> _Problem_: Write out the stretch of lines below that begins at the line with "March 2025 (315, 627)" and ends at the line with "February 2023 (317, 895)", including both, exactly as given and nothing more.

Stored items
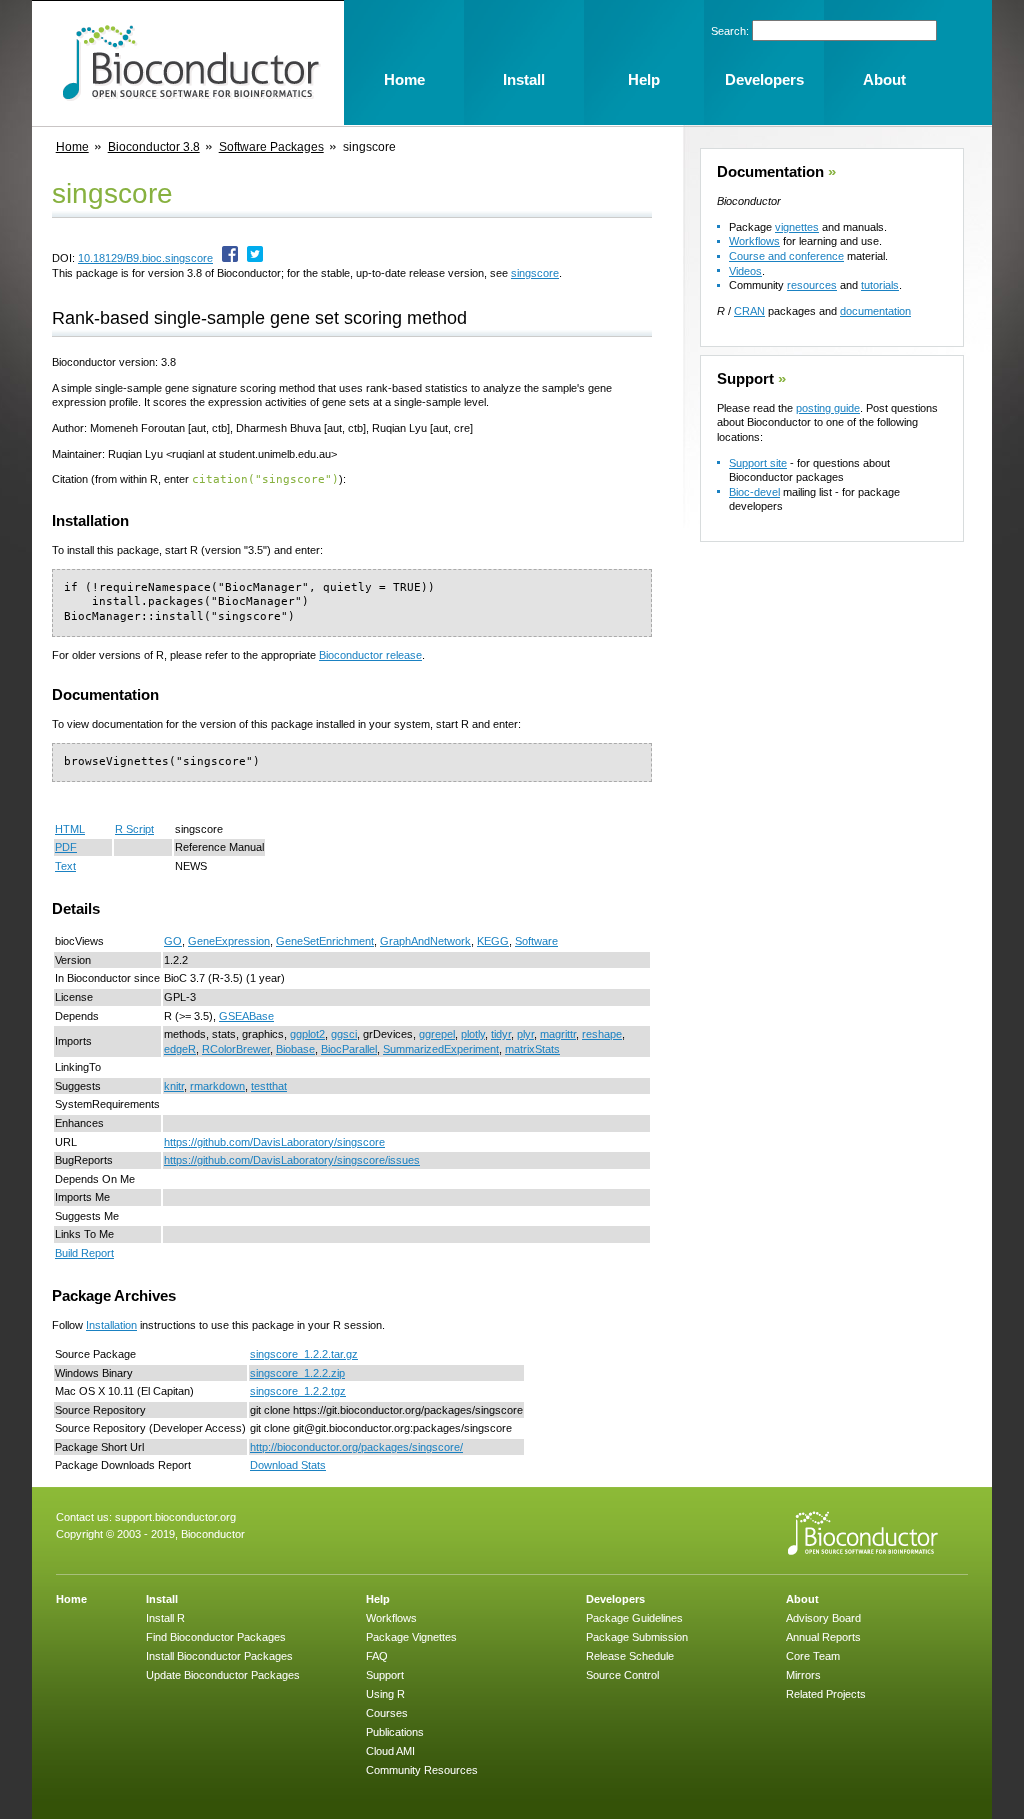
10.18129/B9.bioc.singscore (145, 258)
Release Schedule (630, 1656)
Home (72, 147)
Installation (111, 1325)
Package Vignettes (411, 1637)
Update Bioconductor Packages (223, 1675)
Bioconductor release (370, 655)
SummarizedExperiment (441, 1049)
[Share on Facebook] (230, 258)
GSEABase (246, 1016)
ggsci (344, 1034)
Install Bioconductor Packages (219, 1656)
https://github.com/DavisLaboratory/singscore (274, 1142)
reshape (602, 1034)
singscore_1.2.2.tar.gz (304, 1354)
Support (745, 379)
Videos (745, 271)
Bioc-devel (754, 492)
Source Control (622, 1675)
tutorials (880, 285)
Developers (615, 1599)
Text (65, 866)
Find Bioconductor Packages (216, 1637)
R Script (134, 829)
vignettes (797, 227)
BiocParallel (349, 1049)
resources (812, 285)
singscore (535, 273)
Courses (387, 1713)
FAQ (377, 1656)
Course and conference (786, 256)
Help (378, 1599)
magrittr (558, 1034)
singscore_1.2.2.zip (297, 1373)
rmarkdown (217, 1086)
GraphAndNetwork (425, 941)
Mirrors (803, 1675)
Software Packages (271, 147)
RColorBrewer (236, 1049)
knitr (174, 1086)
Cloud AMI (390, 1751)
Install (162, 1599)
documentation (875, 311)
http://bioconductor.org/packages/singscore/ (356, 1447)
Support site (758, 463)
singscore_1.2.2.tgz (298, 1391)
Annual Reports (823, 1637)
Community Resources (422, 1770)
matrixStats (532, 1049)
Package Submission (637, 1637)
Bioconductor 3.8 (154, 147)
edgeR (180, 1049)
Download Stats (288, 1465)
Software (536, 941)
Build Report (84, 1253)
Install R (165, 1618)
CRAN (749, 311)
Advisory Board (823, 1618)
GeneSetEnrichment (325, 941)
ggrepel (437, 1034)
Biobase (295, 1049)
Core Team (813, 1656)
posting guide (828, 408)
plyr (525, 1034)
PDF (66, 847)
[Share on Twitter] (255, 258)
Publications (395, 1732)
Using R (385, 1694)
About (802, 1599)
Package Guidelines (634, 1618)
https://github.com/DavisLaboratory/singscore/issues (292, 1160)
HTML (70, 829)
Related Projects (826, 1694)
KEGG (493, 941)
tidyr (501, 1034)
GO (173, 941)
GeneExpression (229, 941)
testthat (269, 1086)
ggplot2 (307, 1034)
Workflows (754, 241)
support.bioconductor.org (175, 1517)
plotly (473, 1034)
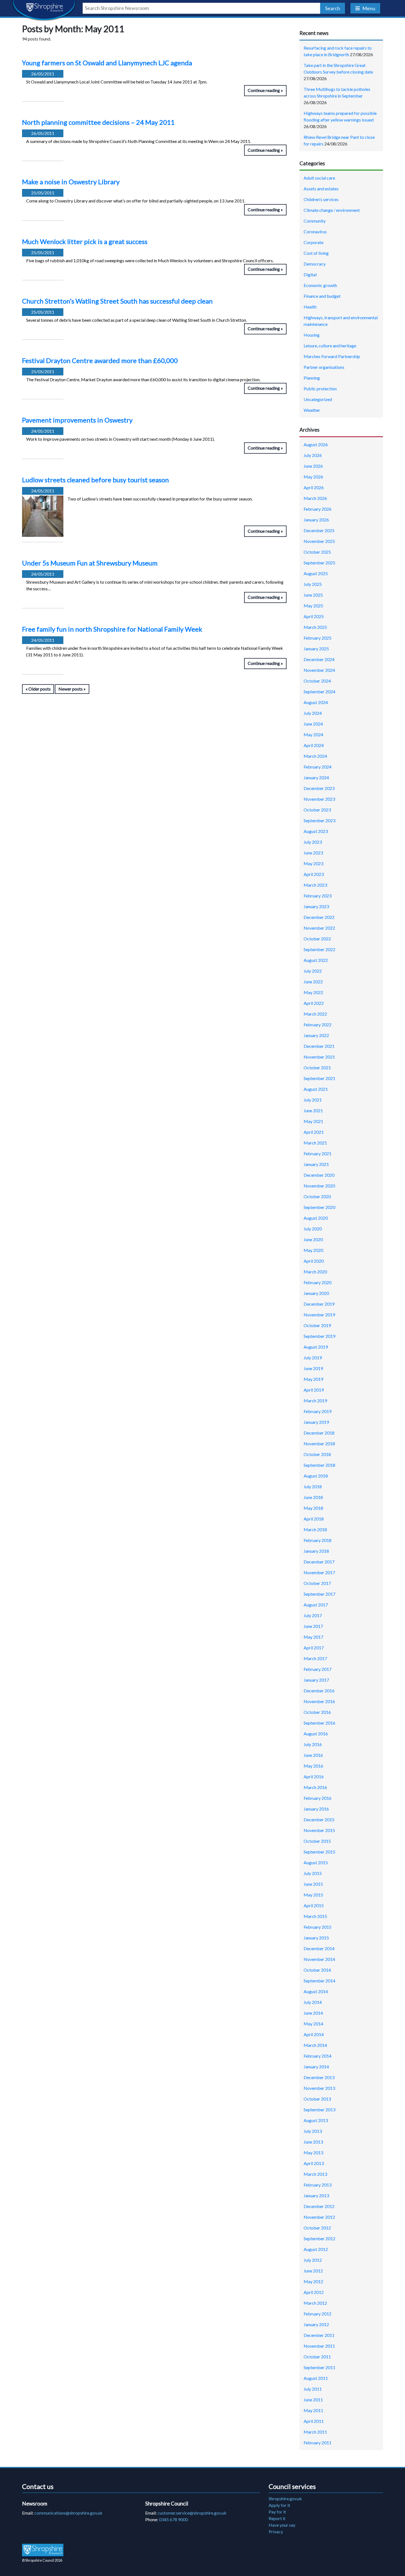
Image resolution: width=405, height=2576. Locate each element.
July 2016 (313, 1744)
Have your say (282, 2525)
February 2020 (317, 1282)
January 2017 (316, 1679)
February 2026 (317, 509)
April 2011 (314, 2421)
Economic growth (320, 285)
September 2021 (319, 1078)
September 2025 (319, 562)
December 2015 (319, 1819)
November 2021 (319, 1056)
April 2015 (314, 1905)
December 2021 (319, 1046)
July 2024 (313, 713)
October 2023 (317, 809)
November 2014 (319, 1959)
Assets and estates (321, 188)
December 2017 (319, 1561)
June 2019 (313, 1368)
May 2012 (313, 2281)
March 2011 (315, 2431)
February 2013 (317, 2184)
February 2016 (317, 1798)
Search (332, 8)
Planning (312, 377)
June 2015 (313, 1884)
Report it (277, 2518)
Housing (312, 334)
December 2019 (319, 1303)
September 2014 (319, 1980)
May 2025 (313, 605)
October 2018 (317, 1454)
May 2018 (313, 1508)
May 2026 (313, 476)
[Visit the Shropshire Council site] (42, 2549)
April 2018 (314, 1518)
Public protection (320, 388)
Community (315, 220)
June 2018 (313, 1497)
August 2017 (316, 1604)
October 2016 (317, 1712)
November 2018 (319, 1443)
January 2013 (316, 2195)
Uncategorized (318, 399)
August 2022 (316, 960)
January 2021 (316, 1164)
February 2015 (317, 1927)
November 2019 (319, 1314)
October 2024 (317, 680)
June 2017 (313, 1626)
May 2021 (313, 1121)
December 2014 (319, 1948)
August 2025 (316, 573)
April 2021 (314, 1132)
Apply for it (279, 2505)
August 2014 (316, 1991)
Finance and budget (322, 296)
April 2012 (314, 2292)
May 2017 (313, 1636)
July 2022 (313, 970)
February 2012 (317, 2313)
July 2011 (313, 2388)
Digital (310, 274)
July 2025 (313, 584)
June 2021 (313, 1110)
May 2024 (313, 734)
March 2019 (315, 1400)
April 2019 (314, 1389)
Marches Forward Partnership (332, 356)
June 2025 (313, 594)
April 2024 (314, 745)
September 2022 (319, 949)
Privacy (276, 2531)
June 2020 (313, 1239)
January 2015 (316, 1937)
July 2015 (313, 1873)
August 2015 (316, 1862)
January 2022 (316, 1035)
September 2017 (319, 1594)
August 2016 (316, 1733)
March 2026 (315, 498)
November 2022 (319, 927)
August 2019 (316, 1346)
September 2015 (319, 1851)
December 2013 (319, 2077)
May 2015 (313, 1894)
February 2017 (317, 1669)
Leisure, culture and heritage (330, 345)
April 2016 (314, 1776)
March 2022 (315, 1013)
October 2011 (317, 2356)
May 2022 (313, 992)
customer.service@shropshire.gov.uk (192, 2512)
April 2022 (314, 1003)
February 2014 (317, 2055)
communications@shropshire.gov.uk (68, 2512)
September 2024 (319, 691)
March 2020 (315, 1271)
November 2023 (319, 799)
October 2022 (317, 938)
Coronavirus (315, 231)
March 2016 (315, 1787)
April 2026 (314, 487)
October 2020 (317, 1196)
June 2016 (313, 1755)
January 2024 (316, 777)
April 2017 (314, 1647)
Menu (368, 8)
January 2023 (316, 906)
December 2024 (319, 659)
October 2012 (317, 2227)
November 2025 (319, 541)
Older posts (39, 688)
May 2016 (313, 1765)
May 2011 (313, 2410)
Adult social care (319, 177)
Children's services (321, 199)
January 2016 (316, 1808)
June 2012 (313, 2270)
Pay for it (277, 2511)
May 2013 (313, 2152)
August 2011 (316, 2378)
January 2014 (316, 2066)
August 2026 (316, 444)
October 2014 (317, 1969)
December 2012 (319, 2206)
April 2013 (314, 2163)
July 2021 (313, 1099)
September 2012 (319, 2238)
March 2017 (315, 1658)
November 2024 (319, 670)
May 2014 (313, 2023)
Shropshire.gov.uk (285, 2498)
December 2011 (319, 2335)
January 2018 (316, 1551)
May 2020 (313, 1250)
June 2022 (313, 981)
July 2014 (313, 2002)
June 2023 (313, 852)
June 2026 (313, 466)
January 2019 (316, 1422)
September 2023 (319, 820)
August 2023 (316, 831)
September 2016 (319, 1722)
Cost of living (316, 253)
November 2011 (319, 2345)
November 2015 (319, 1830)
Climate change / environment (332, 210)
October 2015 (317, 1841)
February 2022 (317, 1024)
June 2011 (313, 2399)
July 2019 (313, 1357)
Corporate (313, 242)
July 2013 (313, 2131)
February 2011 (317, 2442)
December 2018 (319, 1432)
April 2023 (314, 874)
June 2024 (313, 723)
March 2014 (315, 2045)
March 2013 (315, 2174)
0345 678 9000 (173, 2519)
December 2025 (319, 530)
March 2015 (315, 1916)
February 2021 (317, 1153)
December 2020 (319, 1175)
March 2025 (315, 627)
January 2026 (316, 519)
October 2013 (317, 2098)
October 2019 (317, 1325)
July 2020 (313, 1228)
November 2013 (319, 2088)
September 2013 (319, 2109)
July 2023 (313, 842)
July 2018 (313, 1486)
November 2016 (319, 1701)
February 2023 (317, 895)
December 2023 (319, 788)
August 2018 (316, 1475)
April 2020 (314, 1260)
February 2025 (317, 637)
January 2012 (316, 2324)
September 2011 (319, 2367)
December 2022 (319, 917)
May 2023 (313, 863)
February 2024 (317, 766)
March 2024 (315, 756)
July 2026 (313, 455)
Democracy (315, 263)
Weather (312, 410)
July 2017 (313, 1615)
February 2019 (317, 1411)
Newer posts (70, 688)
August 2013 (316, 2120)
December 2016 (319, 1690)
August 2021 (316, 1089)
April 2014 (314, 2034)
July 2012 (313, 2260)
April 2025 (314, 616)
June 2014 (313, 2012)
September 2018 (319, 1465)
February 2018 (317, 1540)
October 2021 (317, 1067)
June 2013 (313, 2141)
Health (310, 306)
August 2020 (316, 1218)
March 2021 (315, 1142)
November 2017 (319, 1572)
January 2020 (316, 1293)
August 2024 (316, 702)
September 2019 (319, 1336)
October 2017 (317, 1583)
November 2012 (319, 2217)
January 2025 (316, 648)
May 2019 (313, 1379)
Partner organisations (324, 367)
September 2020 (319, 1207)
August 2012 (316, 2249)
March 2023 (315, 884)
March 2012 (315, 2303)
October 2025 (317, 551)
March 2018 (315, 1529)
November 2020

> _Exercise answer_:
March 2025 (315, 627)
January 2026 (316, 519)
October 2013 (317, 2098)
October 2019 (317, 1325)
July 2020 (313, 1228)
November 2013 (319, 2088)
September 2013 (319, 2109)
July 2023 (313, 842)
July 2018 (313, 1486)
November 2016 (319, 1701)
February 2023 (317, 895)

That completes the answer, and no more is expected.